On the submit side, the file is placed in the job's initial working
directory and it is named using the base name of the original path.
For example, path/to/output_file becomes output_file
in the job's initial working directory. The name and path of the
file that is written on the submit side may be modified by using
transfer_output_remaps.
- The condor_shared_port daemon is now supported on Windows platforms.
- Jobs can now by submitted to multiple EC2 servers via the amazon
grid type.
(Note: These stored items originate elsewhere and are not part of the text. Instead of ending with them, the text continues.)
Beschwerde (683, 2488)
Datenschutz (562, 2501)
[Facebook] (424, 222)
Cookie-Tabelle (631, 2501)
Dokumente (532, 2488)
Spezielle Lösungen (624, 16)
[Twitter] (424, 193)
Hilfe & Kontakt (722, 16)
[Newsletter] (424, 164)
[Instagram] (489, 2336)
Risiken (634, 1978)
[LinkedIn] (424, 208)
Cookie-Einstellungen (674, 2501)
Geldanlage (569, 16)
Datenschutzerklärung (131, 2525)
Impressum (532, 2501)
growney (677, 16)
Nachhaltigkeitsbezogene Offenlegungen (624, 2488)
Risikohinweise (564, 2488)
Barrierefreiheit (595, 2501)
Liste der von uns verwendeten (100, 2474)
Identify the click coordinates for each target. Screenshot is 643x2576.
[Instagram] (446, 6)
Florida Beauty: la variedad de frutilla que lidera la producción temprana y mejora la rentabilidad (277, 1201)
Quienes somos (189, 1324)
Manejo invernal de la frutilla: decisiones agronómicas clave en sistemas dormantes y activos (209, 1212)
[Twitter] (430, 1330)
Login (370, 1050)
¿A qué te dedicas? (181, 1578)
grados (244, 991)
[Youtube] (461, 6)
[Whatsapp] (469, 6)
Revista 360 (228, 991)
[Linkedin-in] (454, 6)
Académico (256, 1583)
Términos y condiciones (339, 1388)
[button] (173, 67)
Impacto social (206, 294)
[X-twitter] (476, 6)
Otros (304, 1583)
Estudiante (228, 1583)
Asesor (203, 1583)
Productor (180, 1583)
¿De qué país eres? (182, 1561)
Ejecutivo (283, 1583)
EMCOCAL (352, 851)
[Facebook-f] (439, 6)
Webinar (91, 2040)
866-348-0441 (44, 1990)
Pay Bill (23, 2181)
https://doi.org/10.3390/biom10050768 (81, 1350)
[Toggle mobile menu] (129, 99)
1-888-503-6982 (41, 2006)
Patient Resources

The server's URL must be specified via the grid_resource
submit description file command for each job.
See section 5.3.7 for details.
- The grid universe's amazon grid type can now be used to submit
virtual machine jobs to Eucalyptus systems via the EC2 interface.
- condor_q now uses the queue-management API's projection feature when
used with -run, -hold, -goodput, -cputime,
-currentrun, and -io options when called with no display options
or with -format.
- Decreased the CPU utilization of condor_dagman when it is
submitting ready jobs into Condor.
- condor_dagman now logs the number of queued jobs in the DAG
that are on hold,
as part of the DAG status message in the dagman.out file.
- condor_dagman now logs a note in the dagman.out file
when the condor_submit_dag and condor_dagman versions differ,
even if the difference is permissible.
- Added the capability for condor_dagman to create and periodically
rewrite a file that lists the status of all nodes within a DAG.
Alternatively, the file may be continually updated as the DAG runs.
See section 2.10.10 for details.
- The condor_schedd daemon now uses a better algorithm for
determining which flocking level is being negotiated. No special
configuration is required for the new algorithm to work. In the
past, the algorithm depended on DNS and the
configuration variables NEGOTIATOR_HOST and
FLOCK_NEGOTIATOR_HOSTS. In some networking environments,
such as that of a multi-homed central manager, it was difficult to
configure things correctly. When wrongly configured, negotiation
would be aborted with the message, Unknown negotiator. The new
algorithm is only used when the condor_negotiator is version 7.5.4 or
newer. Of course, the condor_schedd daemon must still be configured to
authorize the condor_negotiator daemon at the NEGOTIATOR
authorization level.
- condor_advertise has a new option, -multiple, which
allows multiple ClassAds to be published. This is more efficient than
publishing each ClassAd in a separate invocation of condor_advertise.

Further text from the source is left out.